- [Supplied text]:
■ ■ ■ ■ ■ ■ ■

Reserves are the estimated remaining quantities
of oil and natural gas and related substances anticipated to be
recoverable from known accumulations, from a given date forward,
based on: analysis of drilling, geological, geophysical and
engineering data, the use of established technology, and specified
economic conditions, which are generally accepted as being
reasonable. Proved reserves are those reserves which can be
estimated with a high degree of certainty to be recoverable. It is
likely that the actual remaining quantities recovered will exceed
the estimated proved reserves. Probable reserves are those
additional reserves that are less certain to be recovered than
proved reserves. It is equally likely that the actual remaining
quantities recovered will be greater or less than the sum of the
estimated proved plus probable reserves. Possible reserves are
those additional reserves that are less certain to be recovered
than probable reserves. There is a 10% probability that the
quantities actually recovered will equal or exceed the sum of
proved plus probable plus possible reserves.
Contingent resources do not constitute, and
should not be confused with, reserves. Contingent resources are
defined as those quantities of petroleum estimated, as of a given
date, to be potentially recoverable from known accumulations using
established technology or technology under development, but which
are not currently considered to be commercially recoverable due to
one or more contingencies. There is a range of uncertainty of
estimated recoverable volumes. A low estimate (1C) is considered to
be a conservative estimate of the quantity that will actually be
recovered. It is likely that the actual remaining quantities
recovered will exceed the low estimate, which under probabilistic
methodology reflects at least a 90% confidence level. A best
estimate (2C) is considered to be a realistic estimate of the
quantity that will actually be recovered. It is equally likely that
the actual remaining quantities recovered will be greater or less
than the best estimate, which under probabilistic methodology
reflects at least a 50% confidence level. A high estimate (3C) is
considered to be an optimistic estimate. It is unlikely that the
actual remaining quantities recovered will exceed the high
estimate, which under probabilistic methodology reflects at least a
10% confidence level. There is uncertainty that it will be
commercially viable to produce any portion of the resources.
All of the resources classified as contingent
are considered to be discovered, and as such have been assigned a
100% chance of discovery, but have however been risked for the
chance of development. The chance of development is defined as the
likelihood of a project being commercially viable and development
proceeding in a timely fashion. Determining the chance of
development requires taking into consideration each contingency and
quantifying the risks into an overall development risk factor at a
project level. All of the contingent resources disclosed herein are
classified as either Development Pending or Development On Hold.
Development Pending is where resolution of the final conditions for
development is being actively pursued (high chance of development).
Resources classified in this sub-category must be economic and have
been assigned a chance of development ranging between 80 percent
and 99 percent. Development On Hold is where there is a reasonable
chance of development, but there are major non-technical
contingencies to be resolved that are usually beyond the control of
the operator. Resources classified in this sub-category must be
economic and have been assigned a chance of development ranging
between 50 percent and 79 percent. Contingent resources are defined
as “economic contingent resources” if they are currently
economically recoverable and are categorized as economic if those
contingent resources have a positive net present value under
currently forecasted prices and costs. In examining economic
viability, the same fiscal conditions have been applied as in the
estimation of Encana's reserves. Contingencies include factors such
as required corporate or third party (such as joint venture
partners) approvals, legal, environmental, political and regulatory
matters or a lack of infrastructure or markets. None of Encana’s
estimated contingent resources are subject to technical
contingencies.

■ ■ ■ ■ ■ ■ ■

- [Data entries]:

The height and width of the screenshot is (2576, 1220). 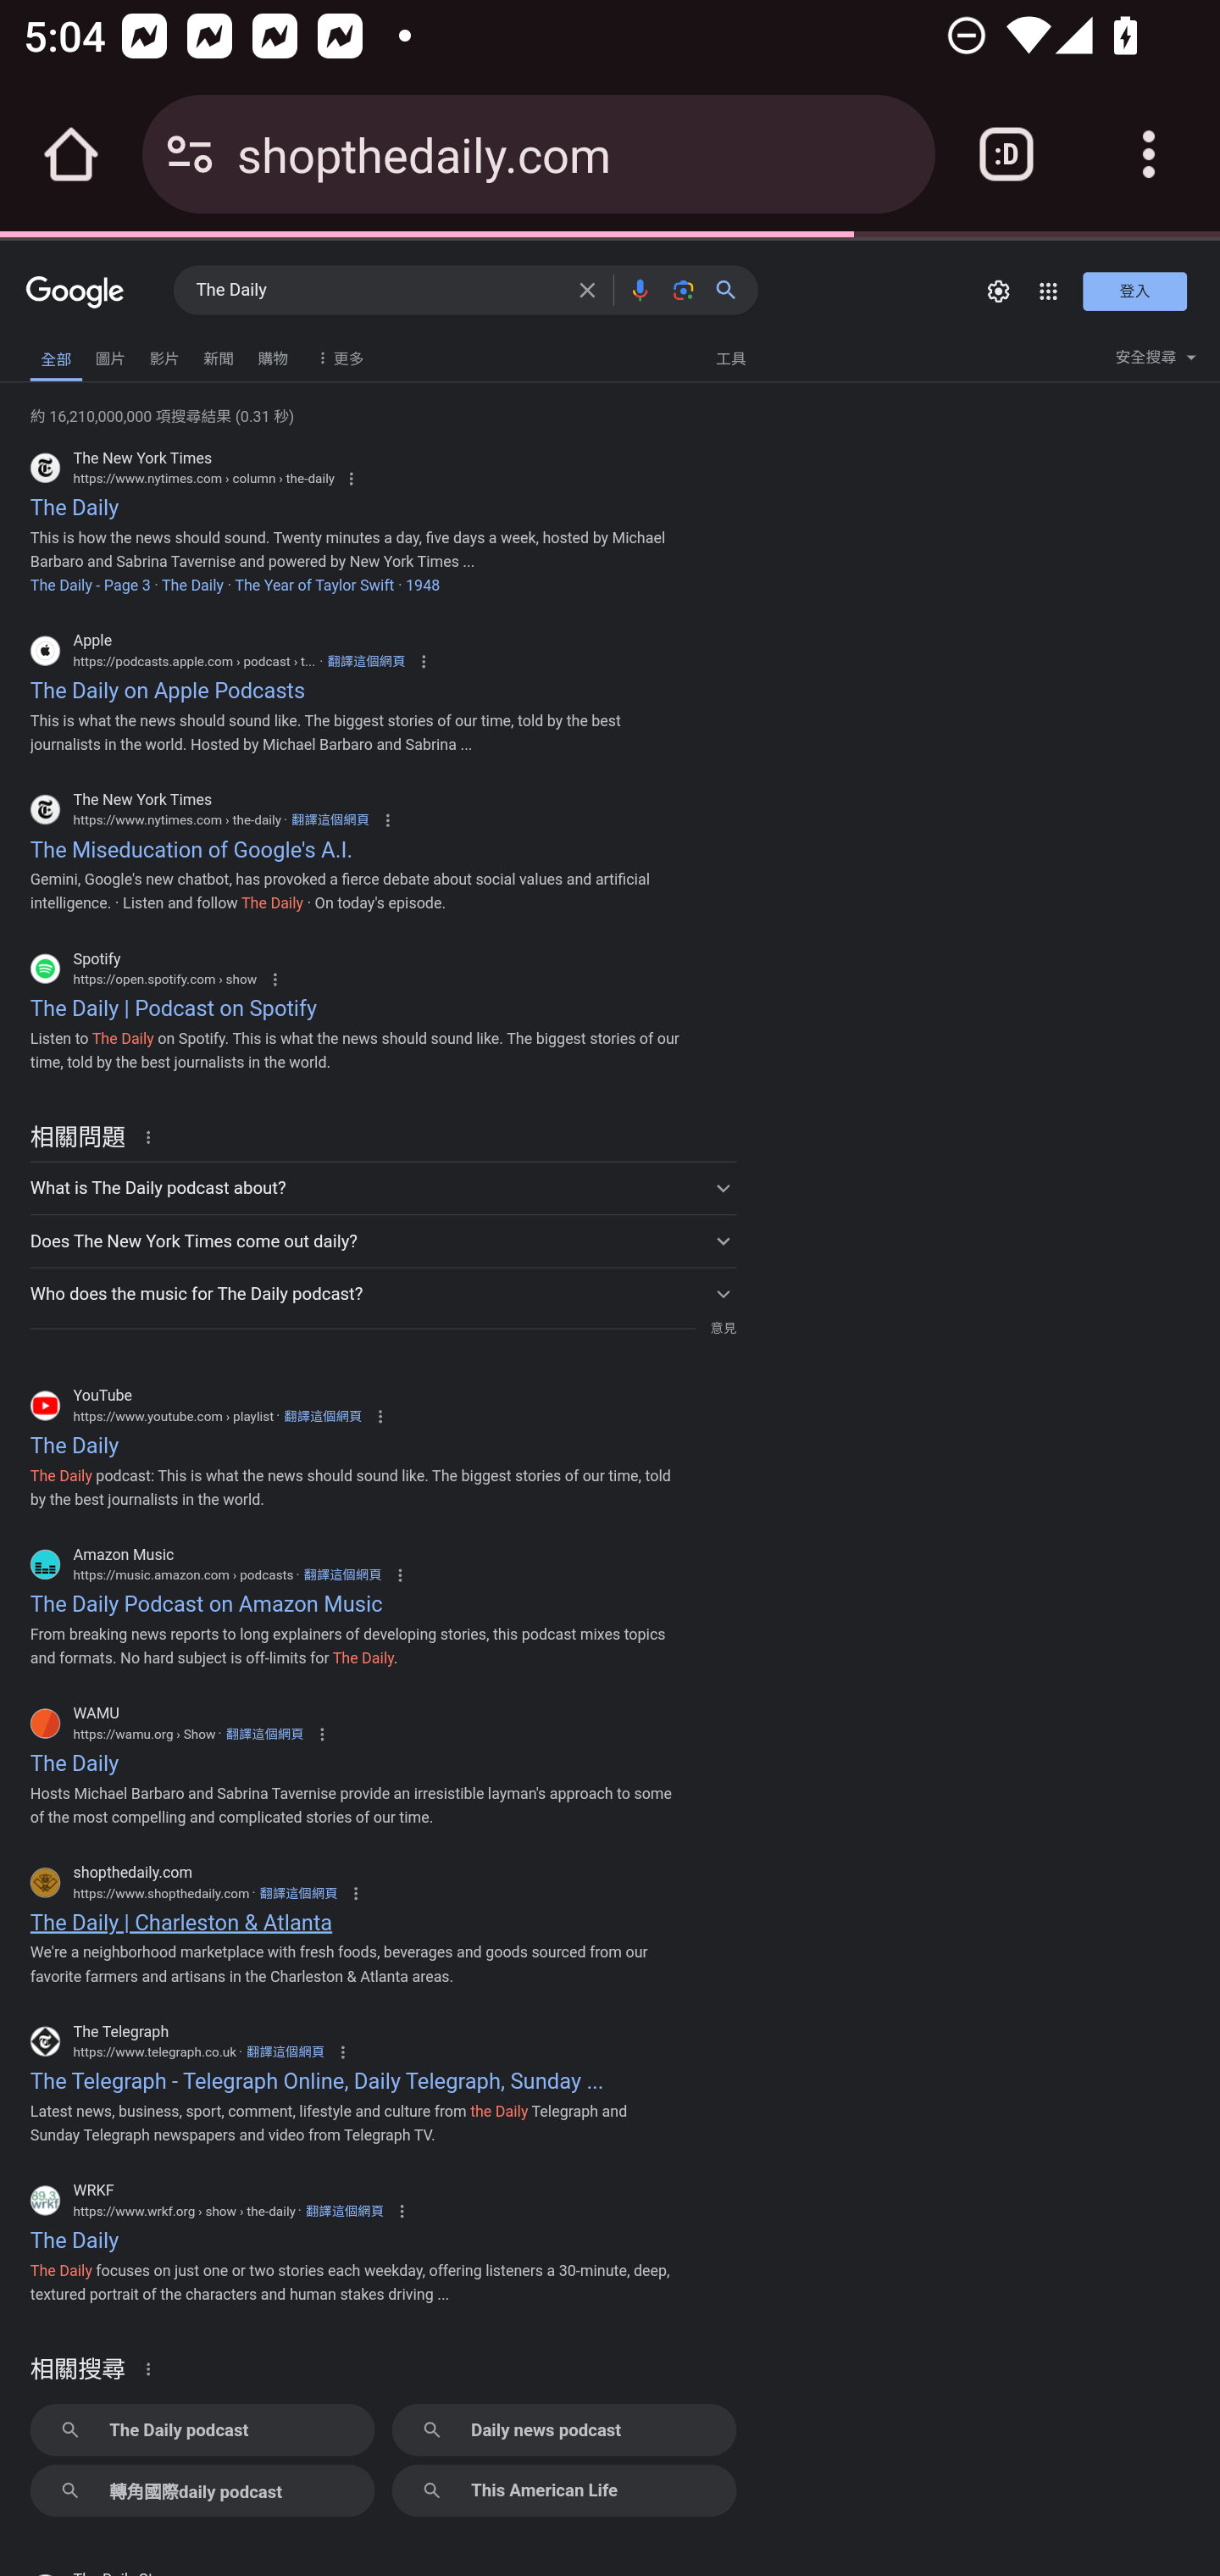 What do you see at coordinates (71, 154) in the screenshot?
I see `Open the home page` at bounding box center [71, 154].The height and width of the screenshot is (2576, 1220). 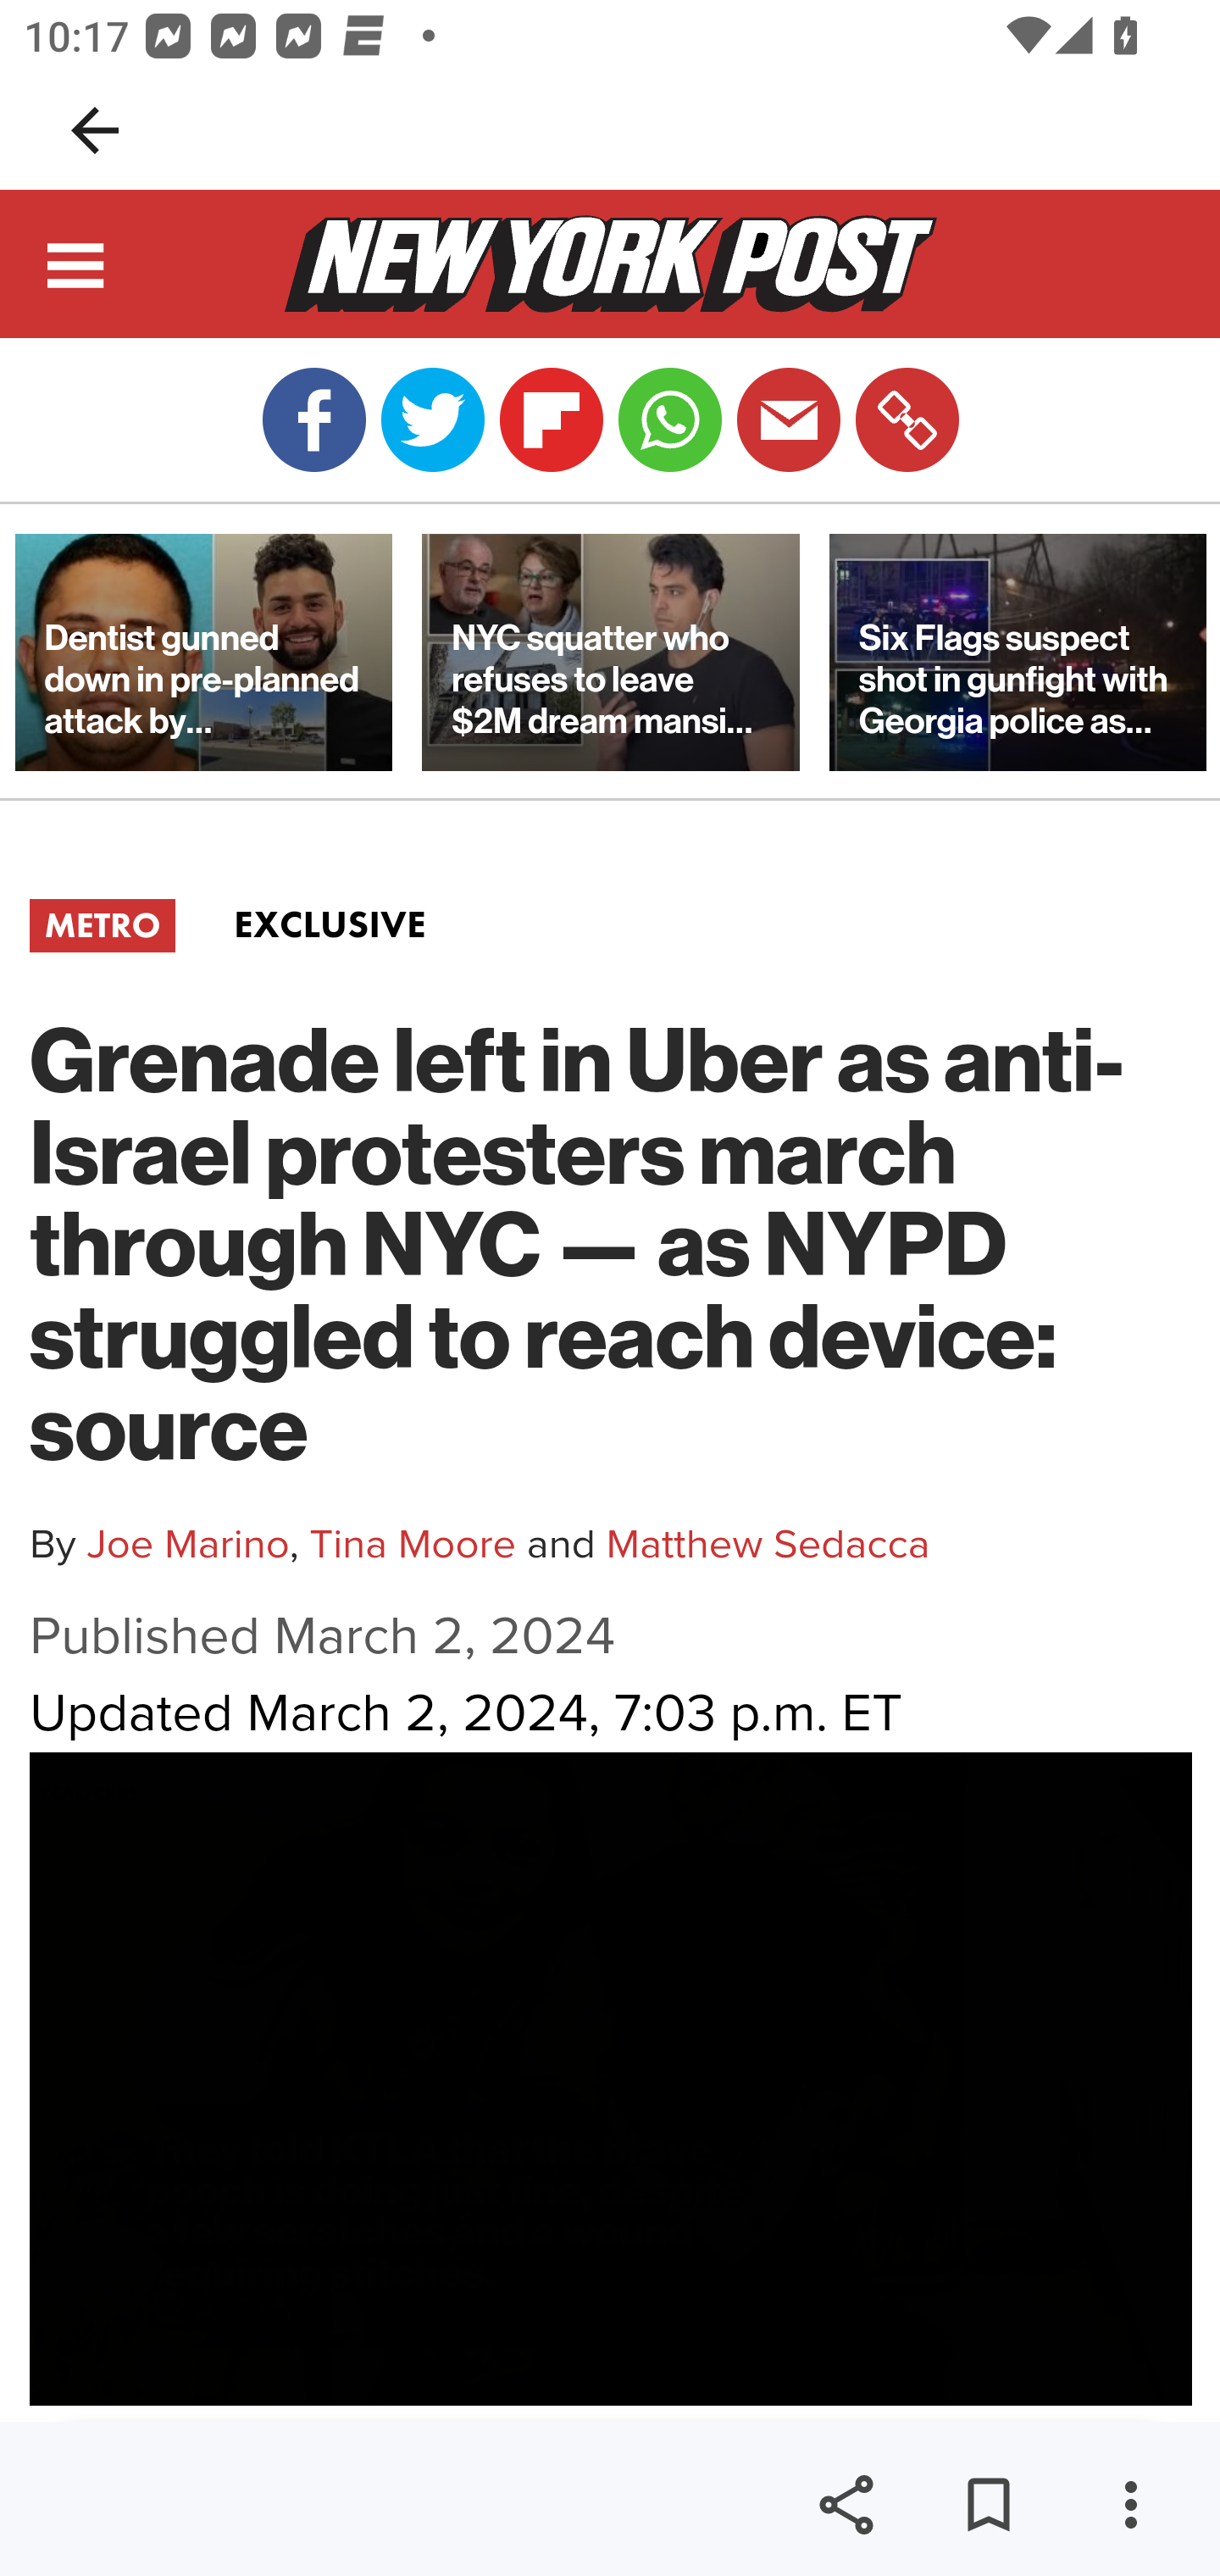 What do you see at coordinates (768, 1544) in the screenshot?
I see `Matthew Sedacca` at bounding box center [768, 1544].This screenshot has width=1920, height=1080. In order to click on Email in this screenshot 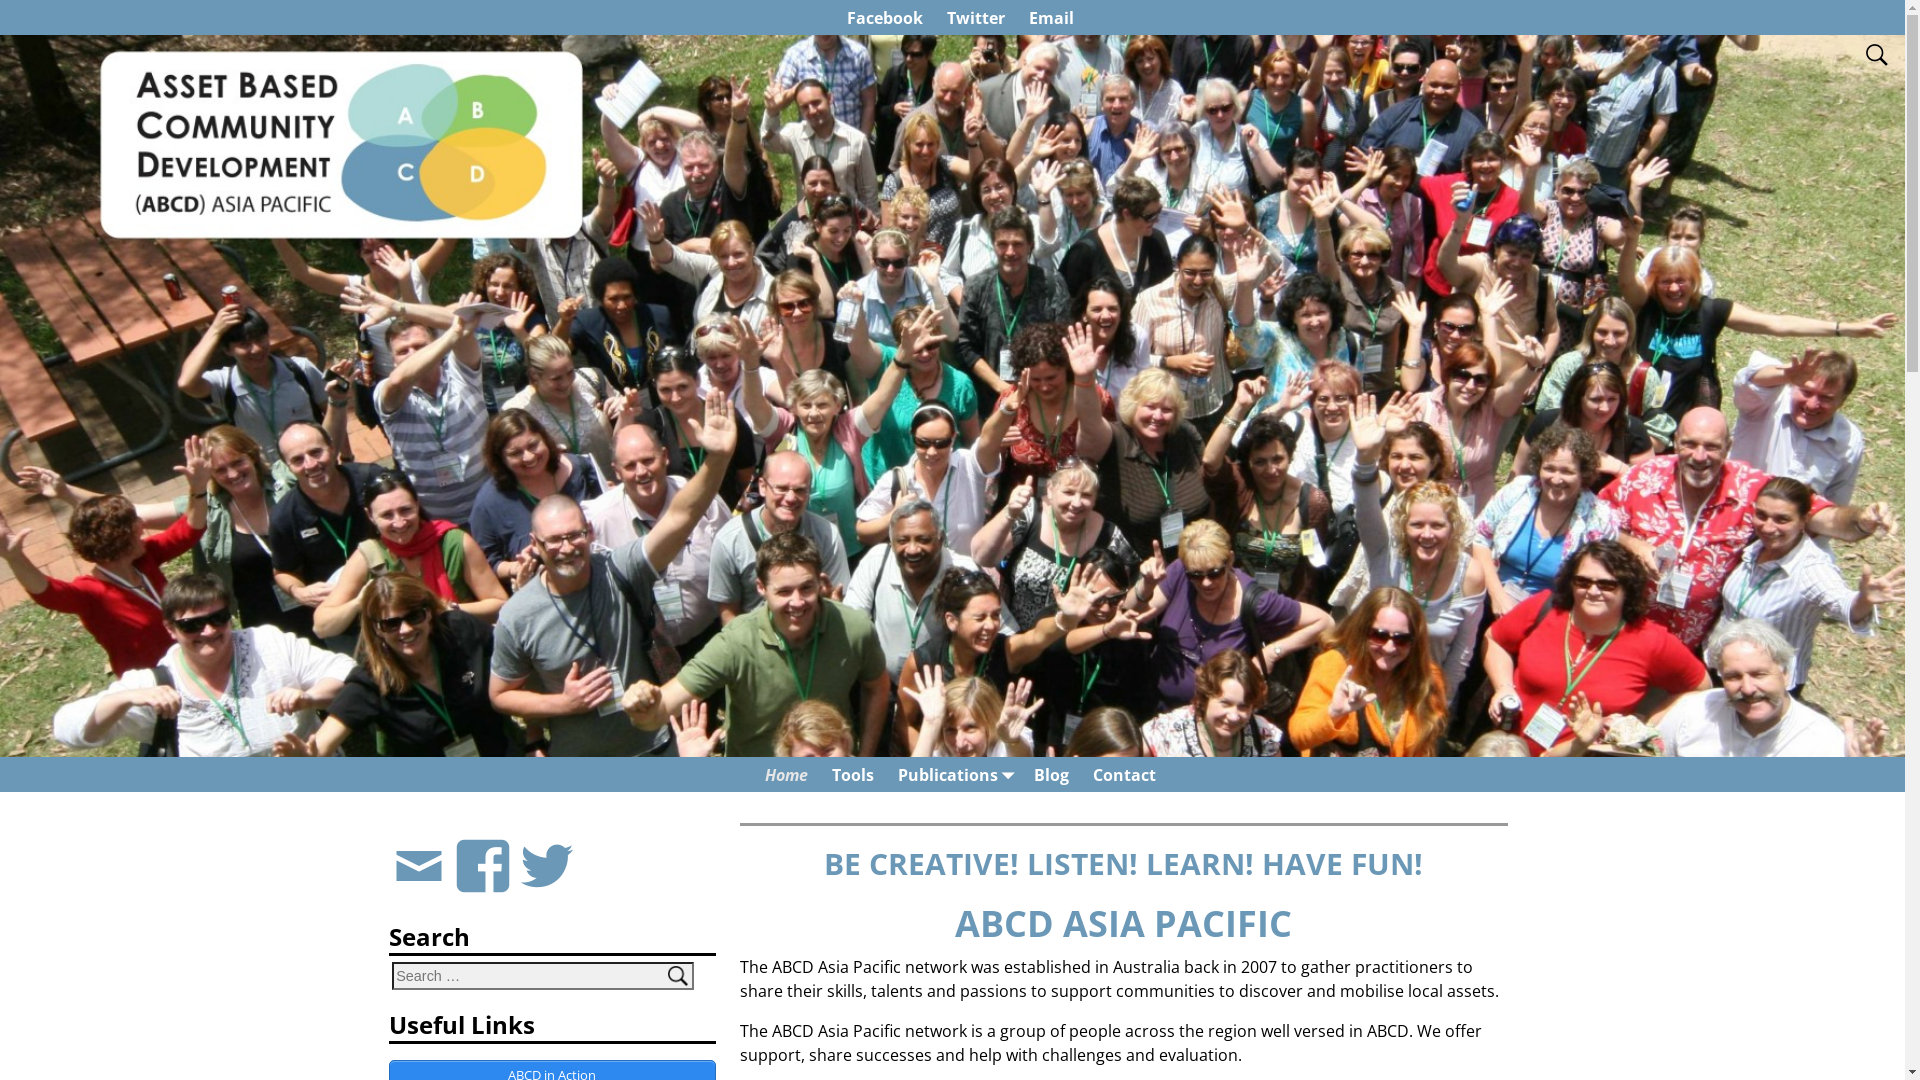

■ ■ ■ ■ ■ ■ ■

- [Directions for this task]: Please repeat the stretch of the reserves passage that begins with the words containing "All of the resources" and ends with "Development On Hold.". The rows have no connection to the reserves passage.

- [Task solution]:
All of the resources classified as contingent
are considered to be discovered, and as such have been assigned a
100% chance of discovery, but have however been risked for the
chance of development. The chance of development is defined as the
likelihood of a project being commercially viable and development
proceeding in a timely fashion. Determining the chance of
development requires taking into consideration each contingency and
quantifying the risks into an overall development risk factor at a
project level. All of the contingent resources disclosed herein are
classified as either Development Pending or Development On Hold.